Sunday, March 24, 2013

Pantheon, Paris

Louis XV had a serious illness in 1744. When he recovered, he decided to build a splendid church in honor of St. Genevieve, the patron of Paris. French architect Jacques-Germain Soufflot designed the church in a Neo-Classical style. He wanted to make a rival to St. Peter's in Rome. Construction began in 1764 and was not complete till 1790. Soufflot had died ten years earlier and his assistant Rondelet finished the work.

Pantheon, with Etienne du Mont in the left background

Back of the Pantheon

The next year, the Revolution's leaders turned the building into a national Pantheon, a temple to house the remains of France's great men. Mirabeau was the first to have his ashes put there, though Voltaire, Jean-Jacques Rousseau, and Marat were soon to follow. Mirabeau and Marat were later removed when the political climate of the Revolution changed.

Rousseau's Tomb

Voltaire's Tomb

In the 1800s, the building was used for Christian worship during two separate periods. The building was finally given over to secular use in 1885 when Victor Hugo was buried in the crypt. Various other illustrious French citizens have been buried here throughout the years, including Marie Curie and her husband. Alexandre Dumas' remains were moved here in 2002.

Victor Hugo (left), Alexandre Dumas (center)

Marie (top) and Pierre Curie

They are all in the extensive crypt downstairs. Up above is main body of the Pantheon, with a large open area. Originally the design had many windows to allow natural light to flood into the building. With the Revolution's repurposing of the building, they bricked up most of the windows to create a more tomb-like atmosphere. They also removed the main altar and put in a statue honoring the National Convention, part of the Revolutionary government in 1792.

Main altar area

Mosaic above the altar, caption: Christ teaches the country's fate to France's guardian angel

In spite of the many attempts to secularize the use and decor of the building, much of the religious art from the periods when it was used as a church still survive. Several massive paintings follow the life and major events of St. Genevieve.

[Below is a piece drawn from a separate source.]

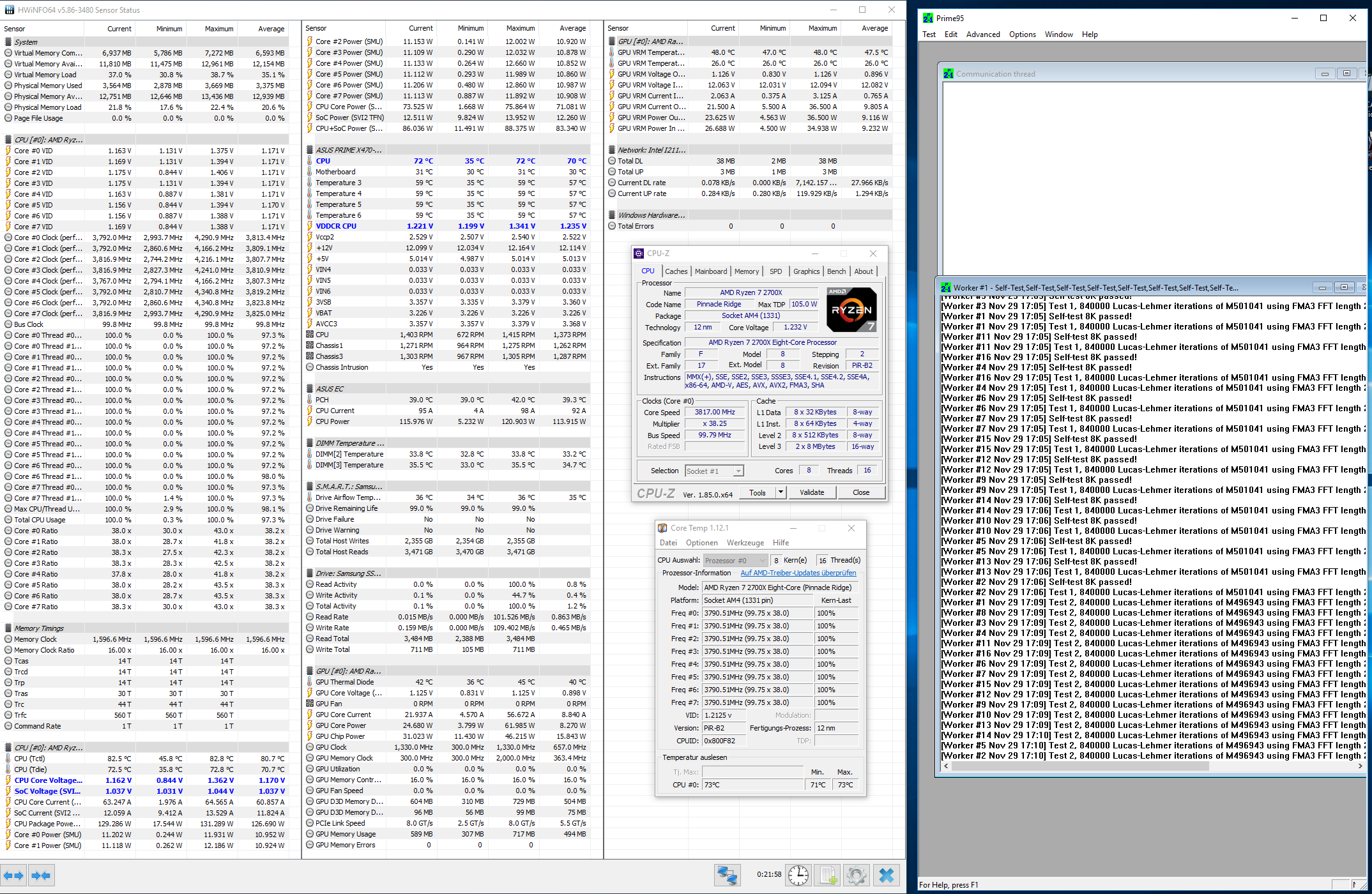Select the CPU Core Voltage sensor row

49,780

St. Genevieve comforts Parisians when Attila the Hun was coming

Other big events in French Catholic history are also recorded, including the martyrdom of the first bishop of Paris, St. Denis, and the crowning of Charlemagne by Pope Leo III.

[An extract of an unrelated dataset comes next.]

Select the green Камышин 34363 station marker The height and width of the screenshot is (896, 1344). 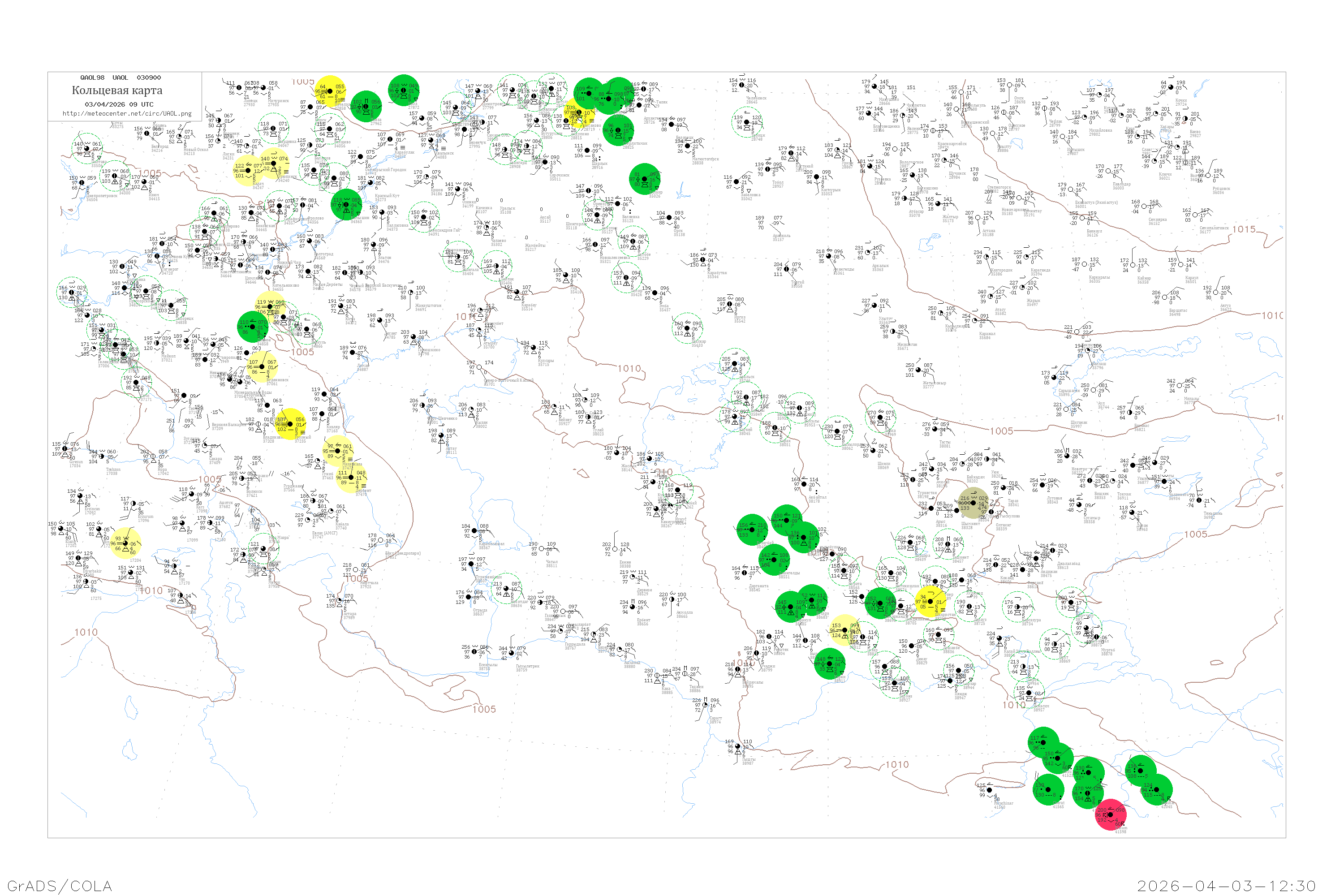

St. Denis picks up his head after he is martyred!

Coronation of Charlemagne

A variety of sculptures from the early twentieth century are found throughout the main floor of the Pantheon.

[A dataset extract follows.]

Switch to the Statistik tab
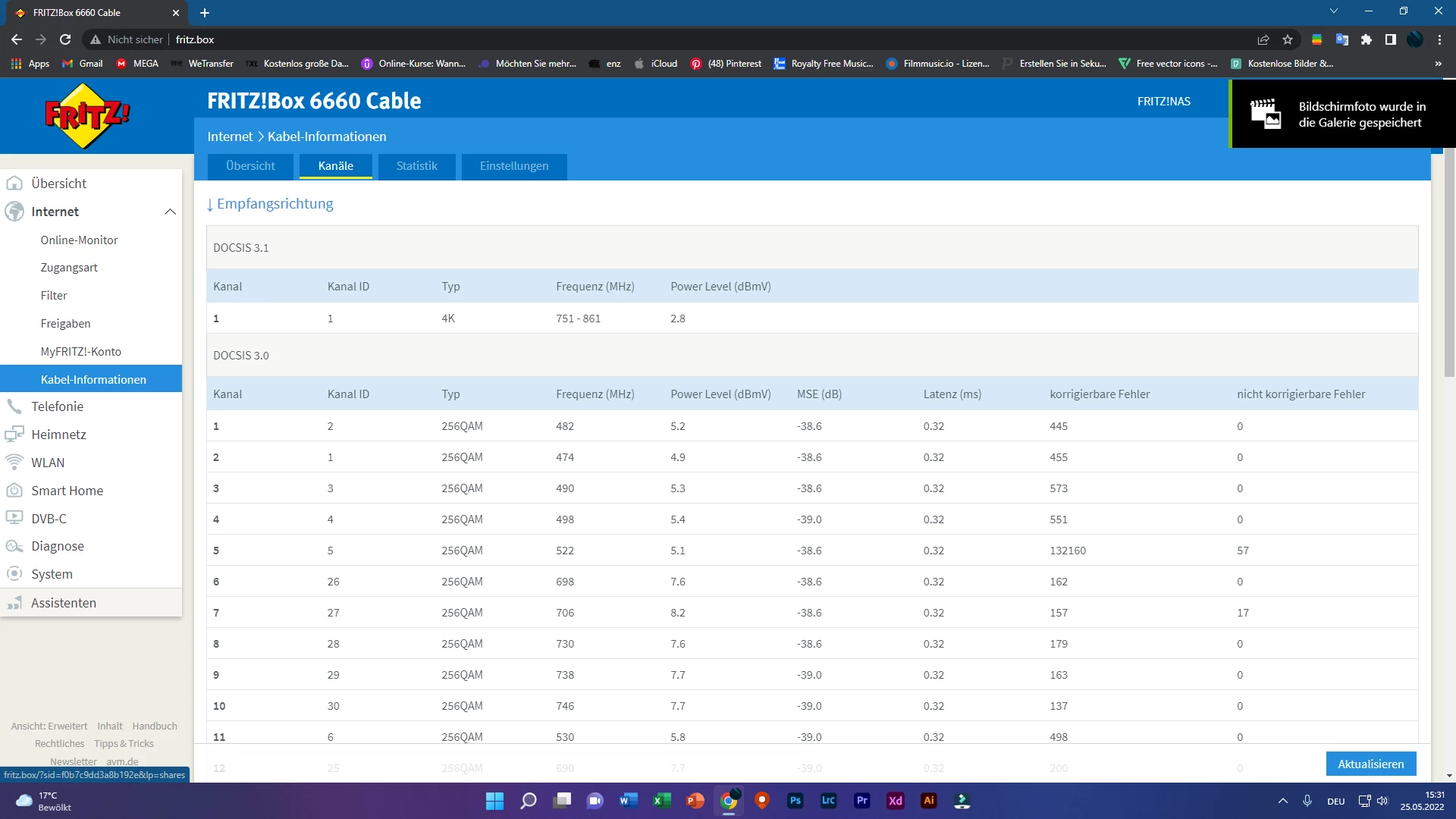(416, 166)
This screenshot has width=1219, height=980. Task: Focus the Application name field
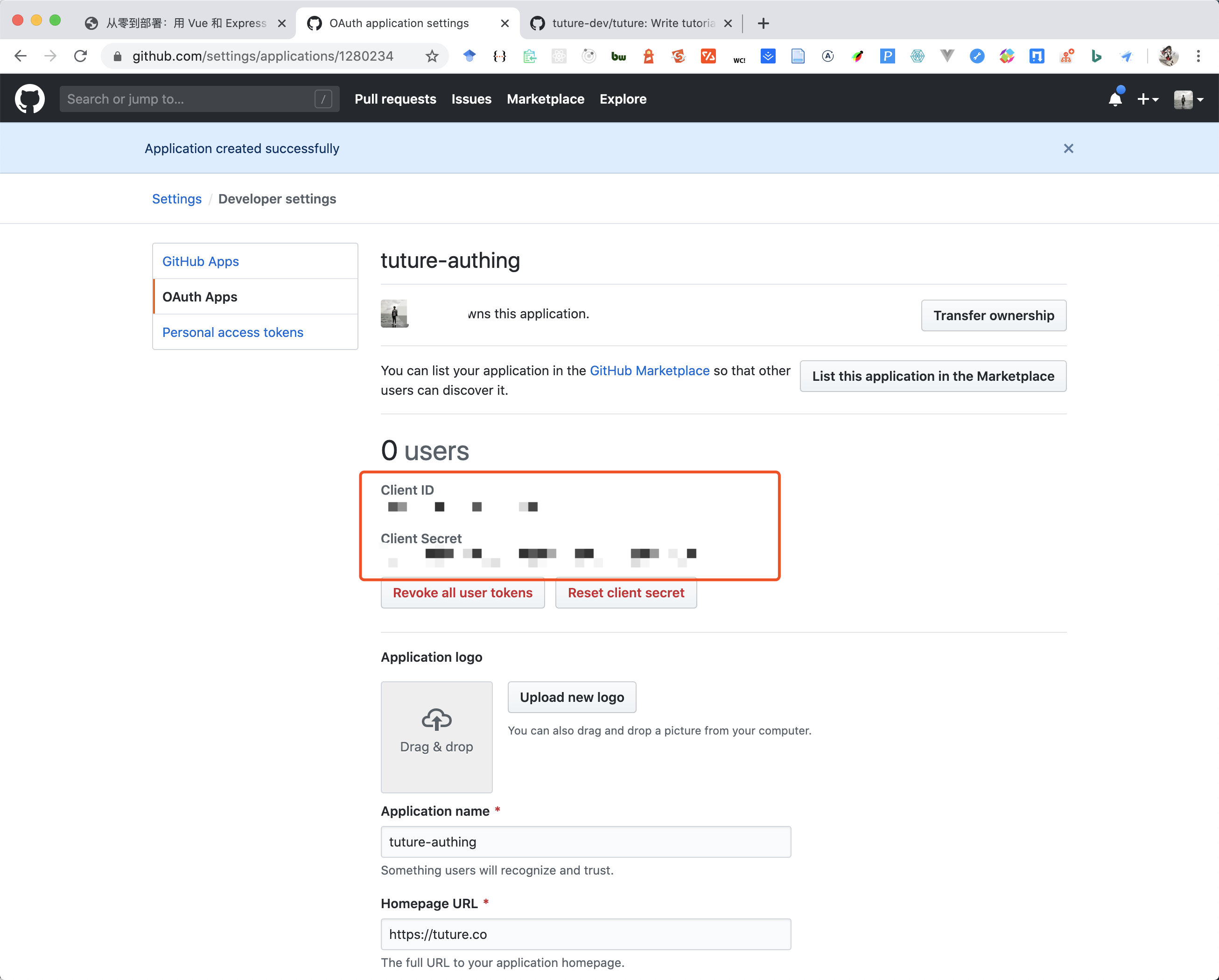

Battle of Valmy, which did happen by a windmill

Sculpture called "The Avenger"

Hoche, general of the French army


Off in a side room is a scale model of the Pantheon, including a cut-out section showing the interior.

Model of the building

Model of the interior

Under the dome of the building is Foucault's Pendulum. That is, the French physicist Leon Foucault installed it himself in 1851. It was taken down when Napoleon III returned the building to religious use and then put back up in the early 1900s.

THE Foucault's Pendulum

THE dome

The children enjoyed running around the large emptiness of the upstairs. Down in the crypt they were more sedate, as was fitting.

Running around a nice open area

Posing in the crypt

When we came out, we caught another glimpse of the Eiffel Tower in the distance.